Earlier this year, I was offered an opportunity to be a financial literacy mentor for a sixth-grade class at a Denver-area elementary school. Part of the program was a “stock market experience” allowing participants to build a mock portfolio and, at the conclusion of the program, see how well they performed compared with other Colorado-based teams.
The rules were straightforward: Each team was allotted $100,000, allowed to make a total of 300 trades and almost any security was eligible for inclusion. I was extremely pleased that our team came in fifth place, and came very close to winning (although at this time, the results are still unofficial). In retrospect, the four lessons imparted to these young investors may be helpful reminders, even for today’s most seasoned professionals.

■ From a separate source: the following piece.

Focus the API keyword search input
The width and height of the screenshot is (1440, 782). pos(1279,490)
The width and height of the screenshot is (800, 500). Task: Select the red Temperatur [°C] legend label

Lesson One: Simplicity often trumps complexity. After an initial consultation with the teacher, we mutually decided to set some of our own rules, including no trading after the initial purchase, no margin and no derivatives. While it is doubtful that sixth-graders would have understood these concepts anyway, our approach was to allow the class to research and buy eight to 10 stocks. Since the time horizon was two months, we also decided not to change the mock portfolio during the experience, and let the chips fall wherever they may.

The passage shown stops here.